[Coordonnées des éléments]
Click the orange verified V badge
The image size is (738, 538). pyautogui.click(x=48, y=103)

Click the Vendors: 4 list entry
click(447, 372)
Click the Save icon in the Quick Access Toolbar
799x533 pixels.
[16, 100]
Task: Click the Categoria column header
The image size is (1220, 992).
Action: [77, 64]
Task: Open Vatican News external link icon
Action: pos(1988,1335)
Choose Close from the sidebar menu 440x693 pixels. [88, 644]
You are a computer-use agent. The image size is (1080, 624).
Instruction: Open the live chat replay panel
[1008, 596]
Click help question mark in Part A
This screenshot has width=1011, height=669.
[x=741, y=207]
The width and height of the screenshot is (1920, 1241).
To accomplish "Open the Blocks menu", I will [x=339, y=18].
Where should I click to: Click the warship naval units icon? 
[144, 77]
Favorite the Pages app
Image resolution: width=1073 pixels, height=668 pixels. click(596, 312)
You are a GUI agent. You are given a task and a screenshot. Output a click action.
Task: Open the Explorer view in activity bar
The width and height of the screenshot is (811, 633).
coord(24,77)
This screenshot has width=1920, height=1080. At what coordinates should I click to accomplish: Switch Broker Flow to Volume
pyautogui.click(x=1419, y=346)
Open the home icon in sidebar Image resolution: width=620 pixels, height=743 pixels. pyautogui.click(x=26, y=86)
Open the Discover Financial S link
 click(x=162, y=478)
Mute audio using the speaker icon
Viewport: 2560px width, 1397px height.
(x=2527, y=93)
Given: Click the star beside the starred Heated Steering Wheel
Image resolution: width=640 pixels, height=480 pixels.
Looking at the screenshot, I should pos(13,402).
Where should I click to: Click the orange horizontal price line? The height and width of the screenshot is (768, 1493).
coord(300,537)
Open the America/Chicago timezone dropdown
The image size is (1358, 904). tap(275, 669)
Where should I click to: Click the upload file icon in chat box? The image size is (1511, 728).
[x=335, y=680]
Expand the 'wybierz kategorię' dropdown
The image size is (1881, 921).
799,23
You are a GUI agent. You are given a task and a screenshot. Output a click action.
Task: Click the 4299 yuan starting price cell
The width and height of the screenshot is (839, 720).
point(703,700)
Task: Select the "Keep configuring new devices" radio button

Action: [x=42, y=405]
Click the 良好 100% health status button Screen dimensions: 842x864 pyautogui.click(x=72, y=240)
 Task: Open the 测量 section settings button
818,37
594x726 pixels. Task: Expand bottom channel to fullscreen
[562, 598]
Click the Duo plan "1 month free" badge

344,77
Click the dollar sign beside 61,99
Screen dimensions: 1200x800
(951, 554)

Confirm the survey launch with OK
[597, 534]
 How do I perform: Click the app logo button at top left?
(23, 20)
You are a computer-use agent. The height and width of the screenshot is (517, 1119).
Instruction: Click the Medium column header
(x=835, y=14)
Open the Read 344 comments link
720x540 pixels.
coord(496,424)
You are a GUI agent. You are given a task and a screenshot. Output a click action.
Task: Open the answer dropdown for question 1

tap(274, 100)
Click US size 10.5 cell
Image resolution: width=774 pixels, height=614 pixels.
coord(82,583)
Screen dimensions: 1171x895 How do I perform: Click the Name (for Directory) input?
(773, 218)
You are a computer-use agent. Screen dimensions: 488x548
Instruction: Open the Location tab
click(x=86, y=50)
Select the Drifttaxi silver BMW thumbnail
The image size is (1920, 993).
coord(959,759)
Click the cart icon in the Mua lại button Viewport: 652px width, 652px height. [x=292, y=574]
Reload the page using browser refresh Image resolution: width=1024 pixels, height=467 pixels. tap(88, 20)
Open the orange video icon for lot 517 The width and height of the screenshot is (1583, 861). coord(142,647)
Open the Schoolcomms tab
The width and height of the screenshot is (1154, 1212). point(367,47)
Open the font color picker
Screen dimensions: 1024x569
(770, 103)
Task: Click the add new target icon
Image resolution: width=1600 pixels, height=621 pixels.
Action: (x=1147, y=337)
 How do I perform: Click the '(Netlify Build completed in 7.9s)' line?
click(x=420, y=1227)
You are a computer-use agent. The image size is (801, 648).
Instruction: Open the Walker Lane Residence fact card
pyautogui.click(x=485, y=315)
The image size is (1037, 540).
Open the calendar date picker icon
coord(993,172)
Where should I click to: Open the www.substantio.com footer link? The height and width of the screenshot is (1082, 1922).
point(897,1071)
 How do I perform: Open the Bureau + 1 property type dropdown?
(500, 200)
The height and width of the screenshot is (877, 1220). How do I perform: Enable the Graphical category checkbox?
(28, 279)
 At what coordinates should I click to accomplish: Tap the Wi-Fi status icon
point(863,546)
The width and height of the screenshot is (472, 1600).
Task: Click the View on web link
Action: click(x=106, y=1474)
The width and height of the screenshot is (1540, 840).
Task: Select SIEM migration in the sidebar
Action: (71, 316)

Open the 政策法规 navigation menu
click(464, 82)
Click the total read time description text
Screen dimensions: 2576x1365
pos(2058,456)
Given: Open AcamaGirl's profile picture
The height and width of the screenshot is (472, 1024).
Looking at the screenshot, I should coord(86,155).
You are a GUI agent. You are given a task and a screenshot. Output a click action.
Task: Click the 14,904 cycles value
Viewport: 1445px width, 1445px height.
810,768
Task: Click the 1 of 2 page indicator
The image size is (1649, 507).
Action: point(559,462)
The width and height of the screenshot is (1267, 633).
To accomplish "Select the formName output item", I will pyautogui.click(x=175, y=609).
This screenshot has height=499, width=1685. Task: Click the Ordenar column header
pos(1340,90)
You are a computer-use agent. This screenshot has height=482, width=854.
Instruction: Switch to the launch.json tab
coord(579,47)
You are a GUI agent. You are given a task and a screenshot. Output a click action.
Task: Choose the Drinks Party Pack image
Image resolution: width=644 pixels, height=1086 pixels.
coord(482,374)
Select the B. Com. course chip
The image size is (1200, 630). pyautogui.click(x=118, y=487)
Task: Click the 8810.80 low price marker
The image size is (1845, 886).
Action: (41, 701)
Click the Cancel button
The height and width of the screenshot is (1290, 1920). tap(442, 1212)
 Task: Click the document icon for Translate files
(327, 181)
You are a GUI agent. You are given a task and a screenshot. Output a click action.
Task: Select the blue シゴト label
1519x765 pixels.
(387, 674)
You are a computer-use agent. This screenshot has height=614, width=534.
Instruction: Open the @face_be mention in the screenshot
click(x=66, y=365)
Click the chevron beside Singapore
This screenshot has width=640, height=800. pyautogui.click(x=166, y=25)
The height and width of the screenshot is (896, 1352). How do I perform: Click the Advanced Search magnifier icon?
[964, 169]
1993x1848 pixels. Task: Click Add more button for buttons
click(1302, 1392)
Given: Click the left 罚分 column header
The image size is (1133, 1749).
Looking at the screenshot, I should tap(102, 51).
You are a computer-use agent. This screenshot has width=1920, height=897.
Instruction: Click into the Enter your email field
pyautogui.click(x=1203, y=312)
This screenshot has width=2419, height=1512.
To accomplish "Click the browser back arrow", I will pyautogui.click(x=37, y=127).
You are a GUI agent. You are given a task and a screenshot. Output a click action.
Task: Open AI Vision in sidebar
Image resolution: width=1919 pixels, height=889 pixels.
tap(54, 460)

## Énoncé de la tâche
Renommez « Where should I click to » en « Where do I click to » dans tous les enregistrements, sans rien modifier d'autre.

## Solution de l'exercice
Click the orange verified V badge
The image size is (738, 538). pyautogui.click(x=48, y=103)

Click the Vendors: 4 list entry
click(447, 372)
Click the Save icon in the Quick Access Toolbar
799x533 pixels.
[16, 100]
Task: Click the Categoria column header
The image size is (1220, 992).
Action: [77, 64]
Task: Open Vatican News external link icon
Action: pos(1988,1335)
Choose Close from the sidebar menu 440x693 pixels. [88, 644]
You are a computer-use agent. The image size is (1080, 624).
Instruction: Open the live chat replay panel
[1008, 596]
Click help question mark in Part A
This screenshot has width=1011, height=669.
[x=741, y=207]
The width and height of the screenshot is (1920, 1241).
To accomplish "Open the Blocks menu", I will [x=339, y=18].
Where do I click to: Click the warship naval units icon? 
[144, 77]
Favorite the Pages app
Image resolution: width=1073 pixels, height=668 pixels. click(596, 312)
You are a GUI agent. You are given a task and a screenshot. Output a click action.
Task: Open the Explorer view in activity bar
The width and height of the screenshot is (811, 633).
coord(24,77)
This screenshot has width=1920, height=1080. At what coordinates should I click to accomplish: Switch Broker Flow to Volume
pyautogui.click(x=1419, y=346)
Open the home icon in sidebar Image resolution: width=620 pixels, height=743 pixels. pyautogui.click(x=26, y=86)
Open the Discover Financial S link
 click(x=162, y=478)
Mute audio using the speaker icon
Viewport: 2560px width, 1397px height.
(x=2527, y=93)
Given: Click the star beside the starred Heated Steering Wheel
Image resolution: width=640 pixels, height=480 pixels.
Looking at the screenshot, I should pos(13,402).
Where do I click to: Click the orange horizontal price line? The height and width of the screenshot is (768, 1493).
coord(300,537)
Open the America/Chicago timezone dropdown
The image size is (1358, 904). tap(275, 669)
Where do I click to: Click the upload file icon in chat box? The image size is (1511, 728).
[x=335, y=680]
Expand the 'wybierz kategorię' dropdown
The image size is (1881, 921).
799,23
You are a GUI agent. You are given a task and a screenshot. Output a click action.
Task: Click the 4299 yuan starting price cell
The width and height of the screenshot is (839, 720).
point(703,700)
Task: Select the "Keep configuring new devices" radio button

Action: [x=42, y=405]
Click the 良好 100% health status button Screen dimensions: 842x864 pyautogui.click(x=72, y=240)
 Task: Open the 测量 section settings button
818,37
594x726 pixels. Task: Expand bottom channel to fullscreen
[562, 598]
Click the Duo plan "1 month free" badge

344,77
Click the dollar sign beside 61,99
Screen dimensions: 1200x800
(951, 554)

Confirm the survey launch with OK
[597, 534]
 How do I perform: Click the app logo button at top left?
(23, 20)
You are a computer-use agent. The height and width of the screenshot is (517, 1119).
Instruction: Click the Medium column header
(x=835, y=14)
Open the Read 344 comments link
720x540 pixels.
coord(496,424)
You are a GUI agent. You are given a task and a screenshot. Output a click action.
Task: Open the answer dropdown for question 1

tap(274, 100)
Click US size 10.5 cell
Image resolution: width=774 pixels, height=614 pixels.
coord(82,583)
Screen dimensions: 1171x895 How do I perform: Click the Name (for Directory) input?
(773, 218)
You are a computer-use agent. Screen dimensions: 488x548
Instruction: Open the Location tab
click(x=86, y=50)
Select the Drifttaxi silver BMW thumbnail
The image size is (1920, 993).
coord(959,759)
Click the cart icon in the Mua lại button Viewport: 652px width, 652px height. [x=292, y=574]
Reload the page using browser refresh Image resolution: width=1024 pixels, height=467 pixels. tap(88, 20)
Open the orange video icon for lot 517 The width and height of the screenshot is (1583, 861). coord(142,647)
Open the Schoolcomms tab
The width and height of the screenshot is (1154, 1212). point(367,47)
Open the font color picker
Screen dimensions: 1024x569
(770, 103)
Task: Click the add new target icon
Image resolution: width=1600 pixels, height=621 pixels.
Action: (x=1147, y=337)
 How do I perform: Click the '(Netlify Build completed in 7.9s)' line?
click(x=420, y=1227)
You are a computer-use agent. The image size is (801, 648).
Instruction: Open the Walker Lane Residence fact card
pyautogui.click(x=485, y=315)
The image size is (1037, 540).
Open the calendar date picker icon
coord(993,172)
Where do I click to: Open the www.substantio.com footer link? The height and width of the screenshot is (1082, 1922).
point(897,1071)
 How do I perform: Open the Bureau + 1 property type dropdown?
(500, 200)
The height and width of the screenshot is (877, 1220). How do I perform: Enable the Graphical category checkbox?
(28, 279)
 At what coordinates should I click to accomplish: Tap the Wi-Fi status icon
point(863,546)
The width and height of the screenshot is (472, 1600).
Task: Click the View on web link
Action: click(x=106, y=1474)
The width and height of the screenshot is (1540, 840).
Task: Select SIEM migration in the sidebar
Action: (71, 316)

Open the 政策法规 navigation menu
click(464, 82)
Click the total read time description text
Screen dimensions: 2576x1365
pos(2058,456)
Given: Open AcamaGirl's profile picture
The height and width of the screenshot is (472, 1024).
Looking at the screenshot, I should coord(86,155).
You are a GUI agent. You are given a task and a screenshot. Output a click action.
Task: Click the 14,904 cycles value
Viewport: 1445px width, 1445px height.
810,768
Task: Click the 1 of 2 page indicator
The image size is (1649, 507).
Action: point(559,462)
The width and height of the screenshot is (1267, 633).
To accomplish "Select the formName output item", I will pyautogui.click(x=175, y=609).
This screenshot has height=499, width=1685. Task: Click the Ordenar column header
pos(1340,90)
You are a computer-use agent. This screenshot has height=482, width=854.
Instruction: Switch to the launch.json tab
coord(579,47)
You are a GUI agent. You are given a task and a screenshot. Output a click action.
Task: Choose the Drinks Party Pack image
Image resolution: width=644 pixels, height=1086 pixels.
coord(482,374)
Select the B. Com. course chip
The image size is (1200, 630). pyautogui.click(x=118, y=487)
Task: Click the 8810.80 low price marker
The image size is (1845, 886).
Action: (41, 701)
Click the Cancel button
The height and width of the screenshot is (1290, 1920). tap(442, 1212)
 Task: Click the document icon for Translate files
(327, 181)
You are a GUI agent. You are given a task and a screenshot. Output a click action.
Task: Select the blue シゴト label
1519x765 pixels.
(387, 674)
You are a computer-use agent. This screenshot has height=614, width=534.
Instruction: Open the @face_be mention in the screenshot
click(x=66, y=365)
Click the chevron beside Singapore
This screenshot has width=640, height=800. pyautogui.click(x=166, y=25)
The height and width of the screenshot is (896, 1352). How do I perform: Click the Advanced Search magnifier icon?
[964, 169]
1993x1848 pixels. Task: Click Add more button for buttons
click(1302, 1392)
Given: Click the left 罚分 column header
The image size is (1133, 1749).
Looking at the screenshot, I should tap(102, 51).
You are a computer-use agent. This screenshot has width=1920, height=897.
Instruction: Click into the Enter your email field
pyautogui.click(x=1203, y=312)
This screenshot has width=2419, height=1512.
To accomplish "Click the browser back arrow", I will pyautogui.click(x=37, y=127).
You are a GUI agent. You are given a task and a screenshot. Output a click action.
Task: Open AI Vision in sidebar
Image resolution: width=1919 pixels, height=889 pixels.
tap(54, 460)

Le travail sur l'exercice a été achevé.